Chemotherapy before and/or after surgery is also an option as is a stem cell
transplant.
*Retinoblastoma
– Smaller tumours are treated with laser treatment to the eye. Cryotherapy and
thermotherapy are also options for smaller tumours. Larger tumours are usually
treated with chemotherapy, radiotherapy or surgery to remove the eye. A
combination of treatments is sometimes used.
*Nephroblastoma
– Surgery to remove part or the entire kidney is an option as well as chemotherapy
and radiotherapy before and/or after surgery
*Osteosarcoma
– The main treatment option is surgery to remove the tumour and surrounding
tissue. Sometimes amputation is necessary. Chemotherapy is usually used before and
after surgery. Radiotherapy can also be used.
Osteosarcoma
is the cancer that killed Georgie.

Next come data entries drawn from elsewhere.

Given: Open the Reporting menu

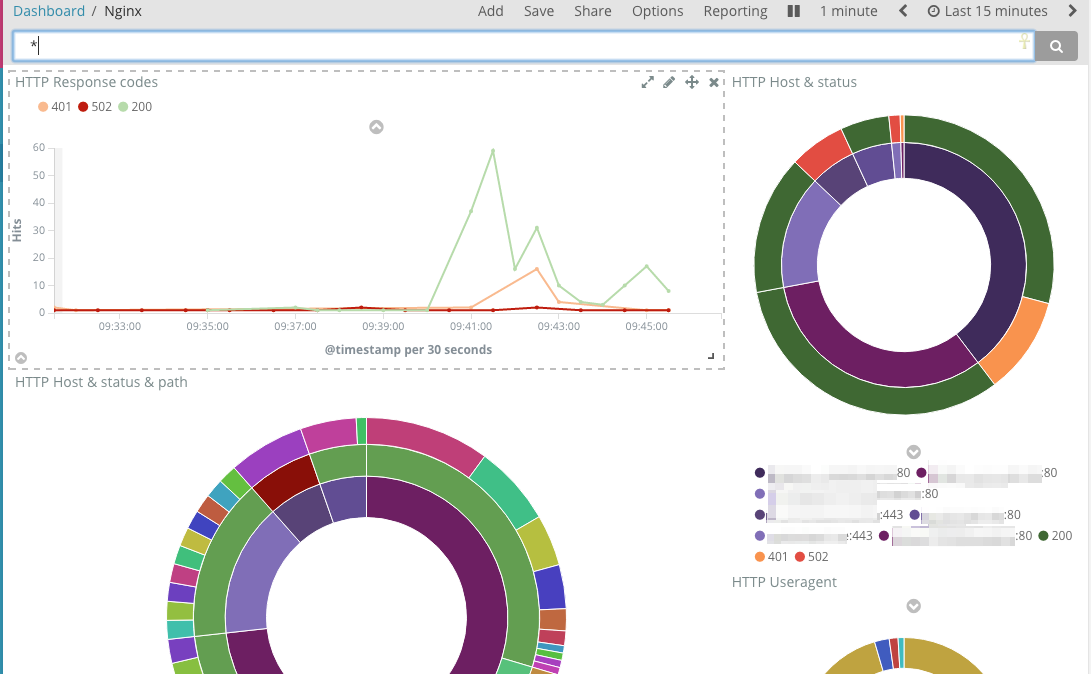Looking at the screenshot, I should point(735,11).
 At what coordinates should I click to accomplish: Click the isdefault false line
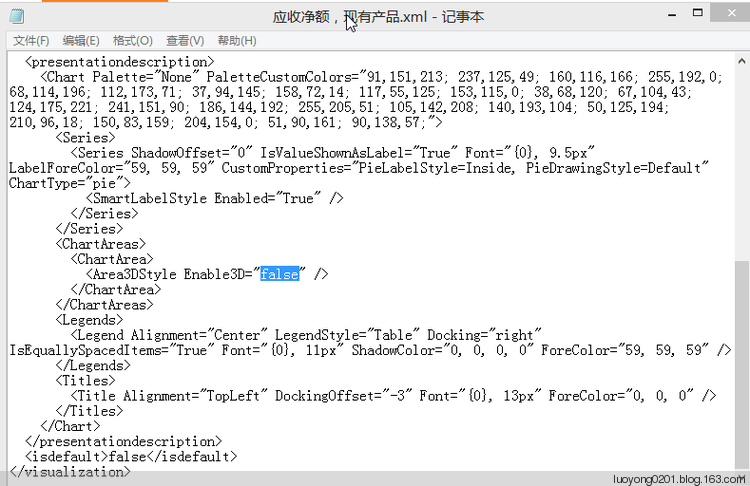131,456
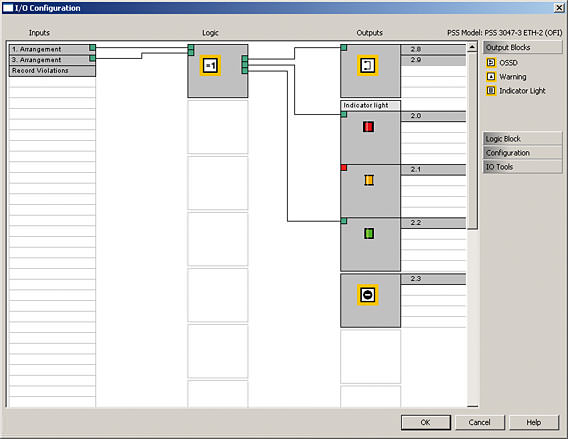Expand the IO Tools panel

click(522, 167)
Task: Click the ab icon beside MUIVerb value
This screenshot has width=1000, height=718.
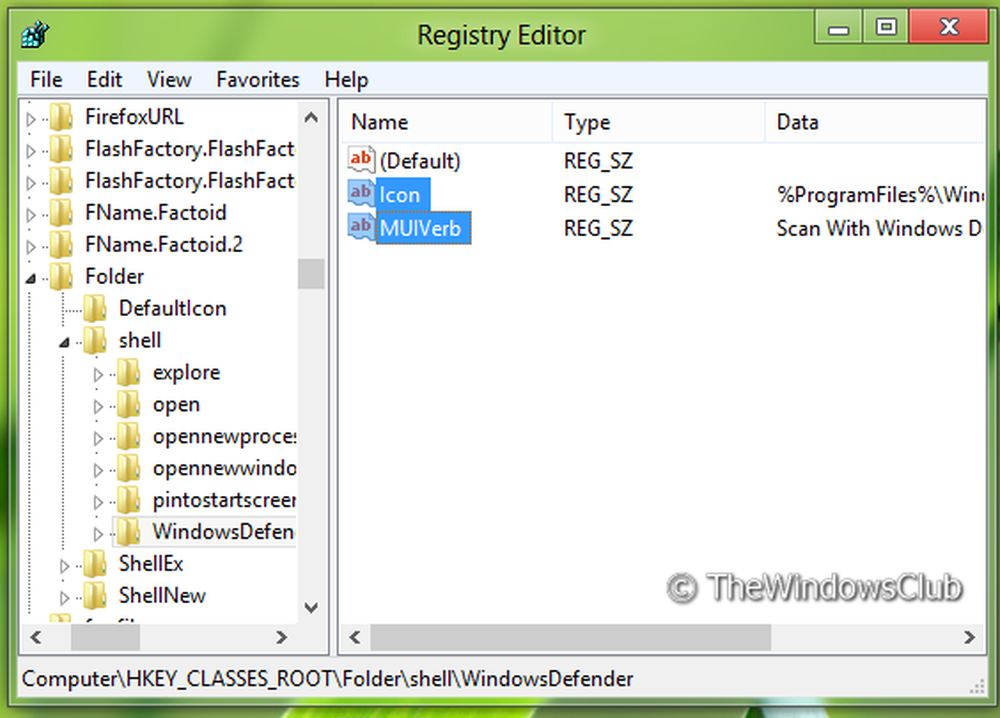Action: [361, 227]
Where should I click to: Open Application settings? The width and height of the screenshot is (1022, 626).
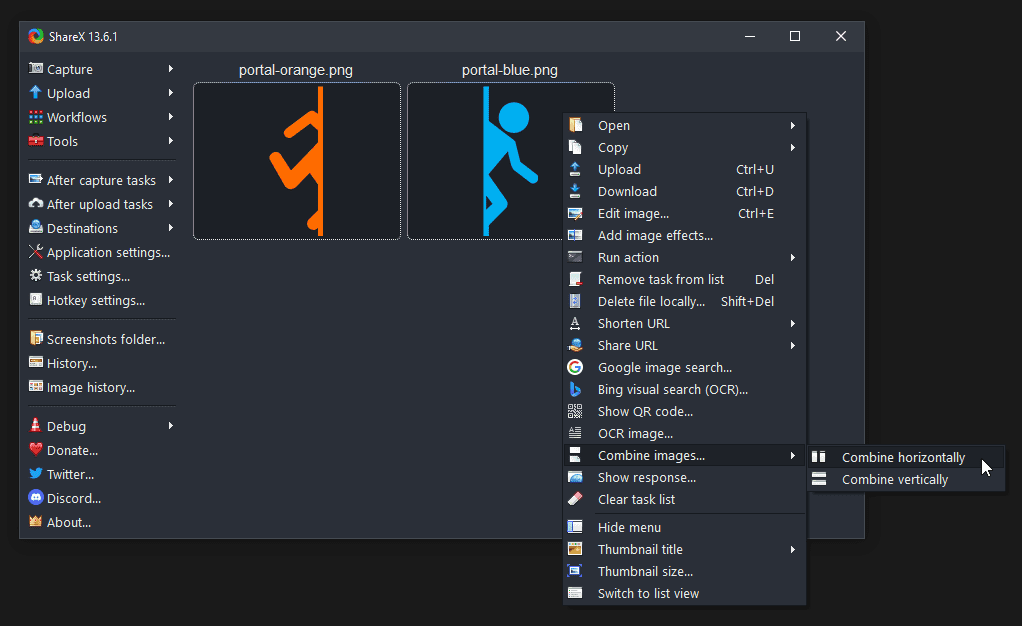point(108,252)
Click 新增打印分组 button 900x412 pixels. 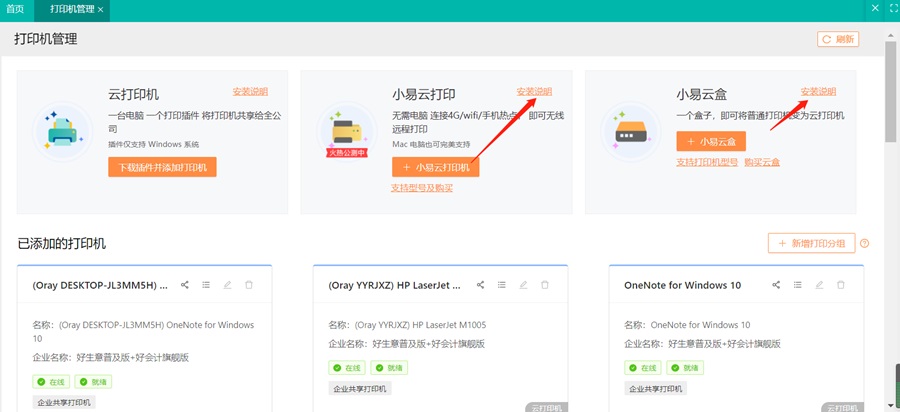812,243
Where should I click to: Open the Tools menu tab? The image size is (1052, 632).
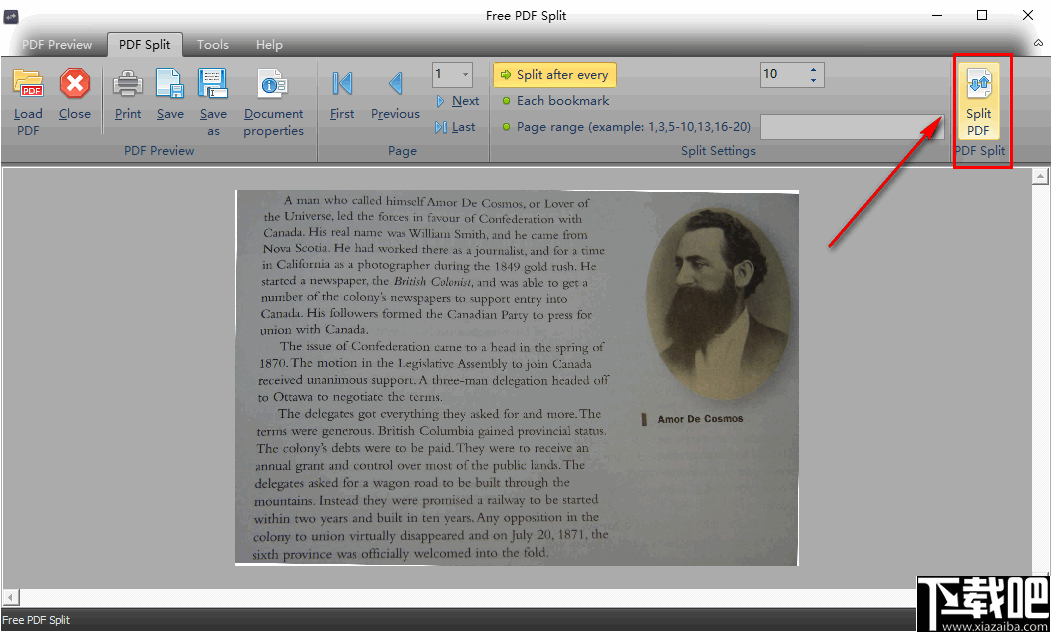point(212,44)
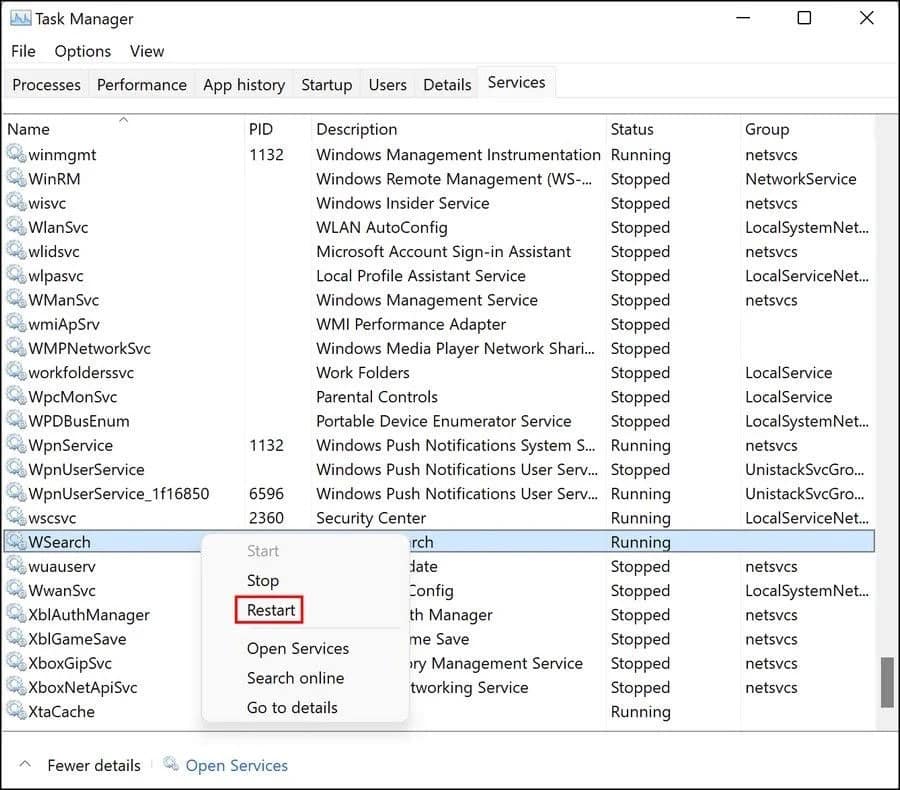Click the wscsvc Security Center icon

[x=16, y=518]
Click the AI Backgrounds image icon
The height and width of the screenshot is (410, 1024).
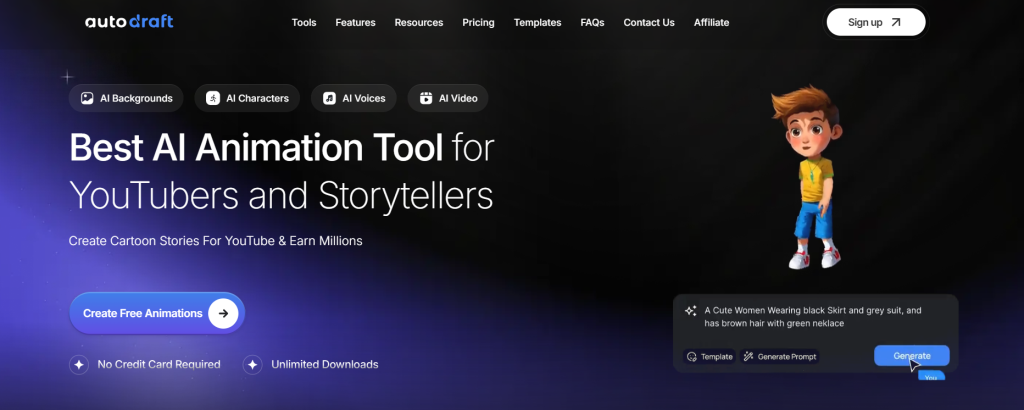88,98
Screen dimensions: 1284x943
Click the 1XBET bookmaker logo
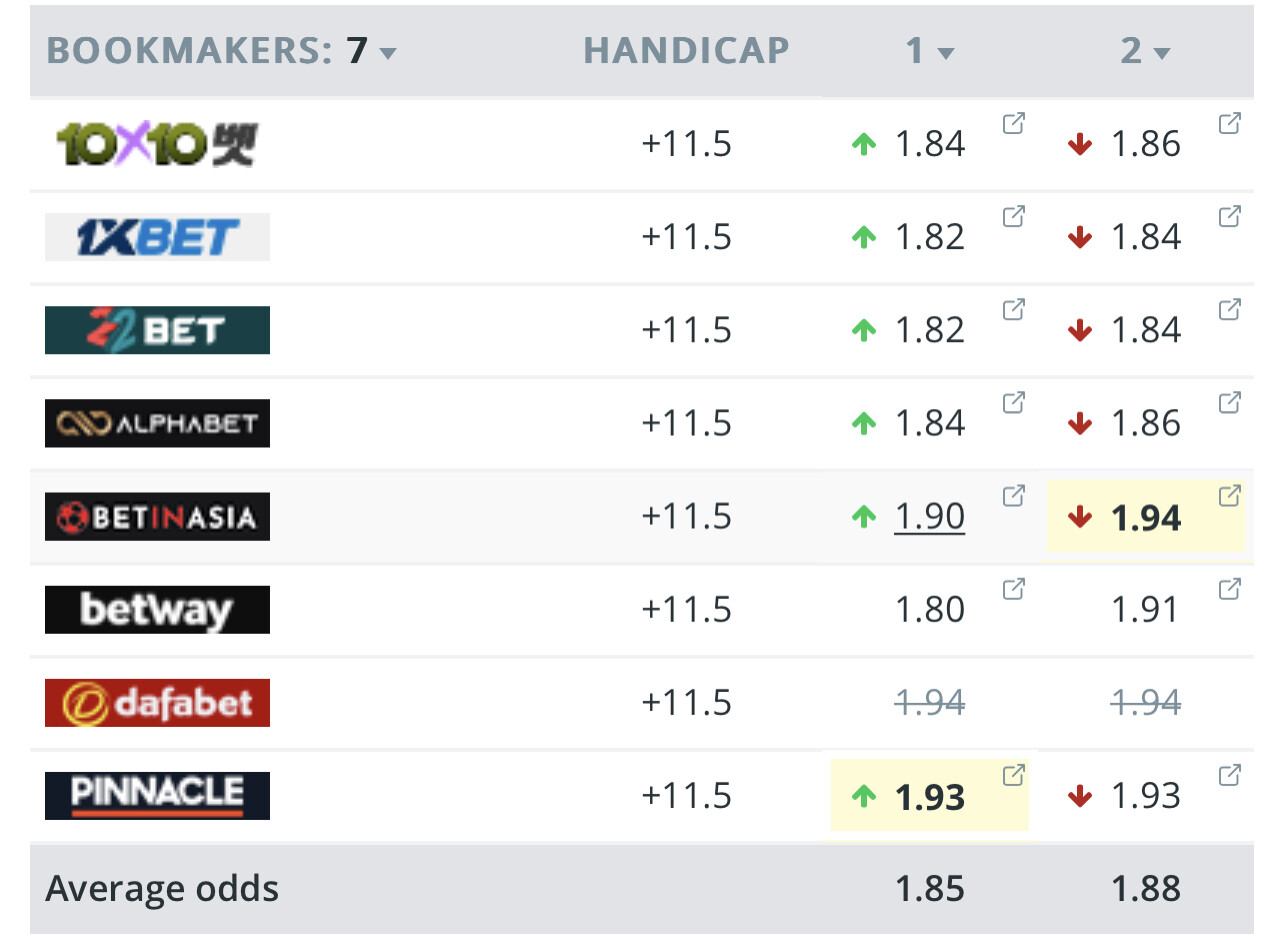click(157, 237)
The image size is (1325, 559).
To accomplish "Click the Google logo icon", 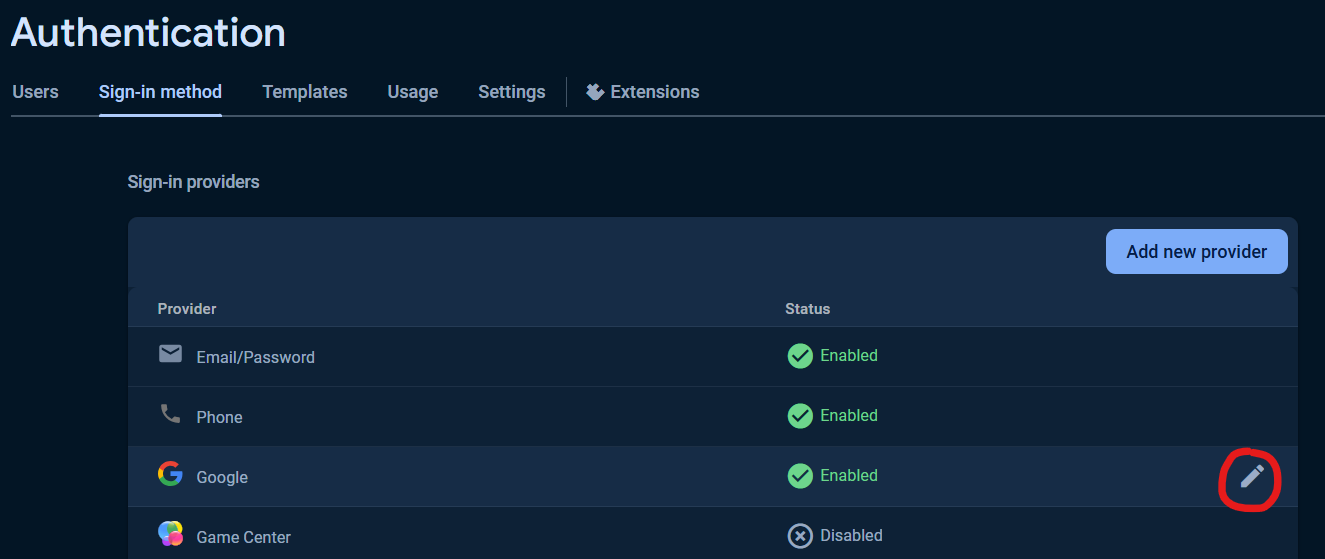I will [170, 474].
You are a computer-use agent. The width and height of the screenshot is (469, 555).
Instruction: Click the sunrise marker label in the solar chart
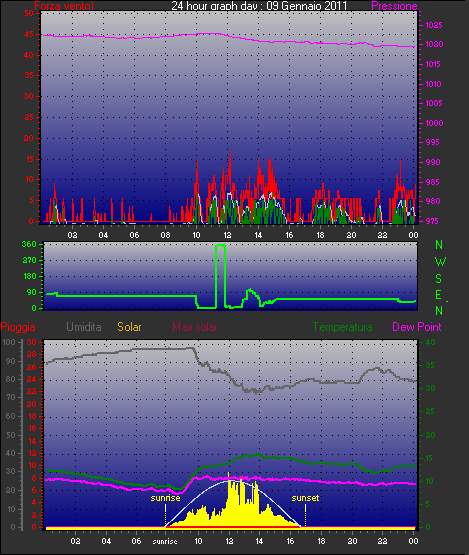[165, 498]
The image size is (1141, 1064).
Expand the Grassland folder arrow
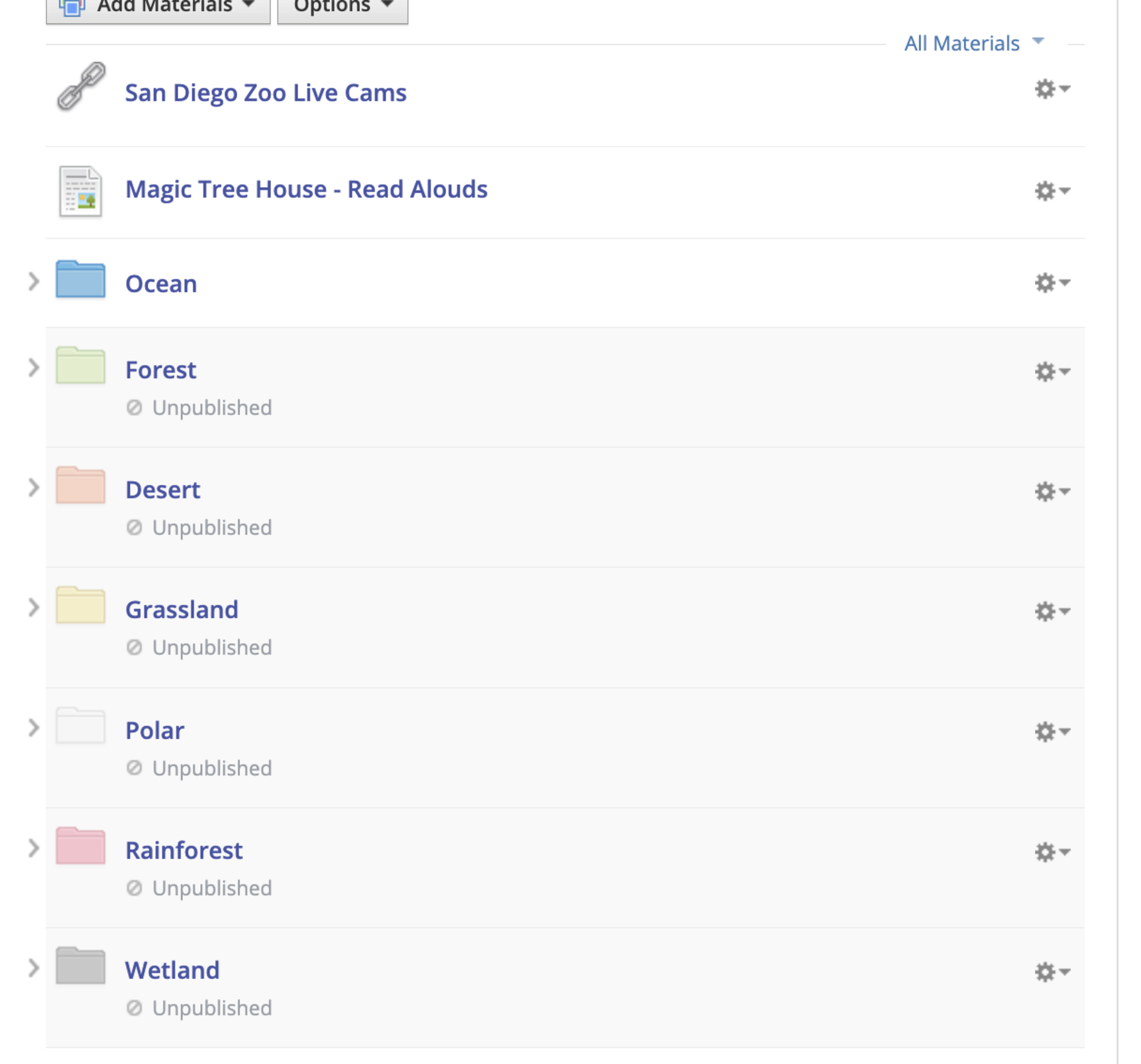coord(34,607)
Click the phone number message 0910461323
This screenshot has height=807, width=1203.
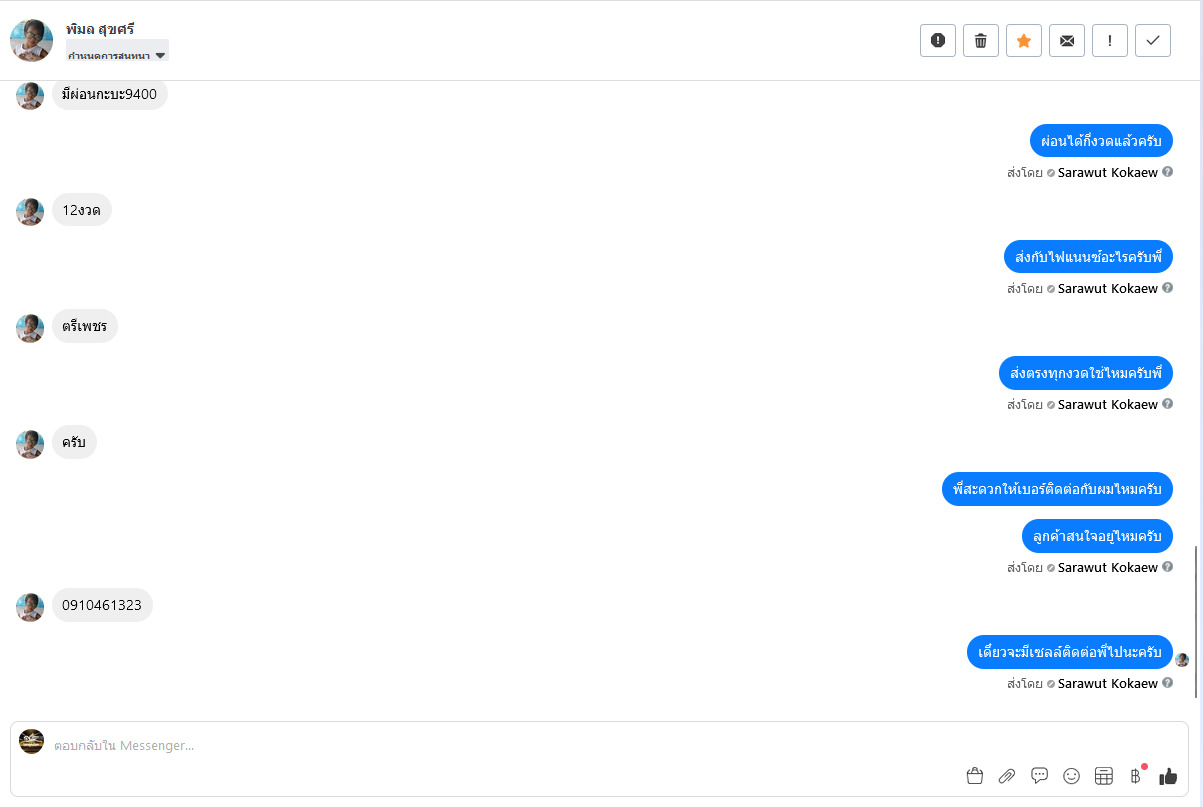tap(102, 605)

He had it in his jaw. He had various
treatments throughout his illness. He had his jaw removed and replaced twice
but unfortunately microscopic cells were left behind and the tumour simply grew
back. He also had chemotherapy and photo dynamic therapy amongst many other
treatments.
*Rhabdomysarcoma
– surgery is the main treatment option and chemotherapy or radiotherapy is usually
used before and/or after surgery
Georgie was diagnosed embryonal rhabdomyosarcoma in
the left temporalis muscle on his second birthday. He had a small dent
in the side of his head after it was removed. He had chemotherapy through his “wiggly”
(hickman line) and several other treatments and he managed to beat this cancer,
although he was given a very low chance of surviving the disease.
New treatments such as immunology are being developed
all the time and ways of treating childhood cancer is evolving.
Childhood
cancer survival rates are improving all the time, and more children then ever
are surviving. There is still a hell of a long way to go and unfortunately many
children are still dying, my beautiful cousin included. It is important to know
that there are many people out there dedicated to trying to find ways of
preventing, treating and curing childhood cancer. I am very much looking
forward to the day when childhood cancer becomes a very very rare occurrence.
If you have a
child that is suffering from cancer, or you are a child with cancer, my heart is
with you and I wish you nothing but the best.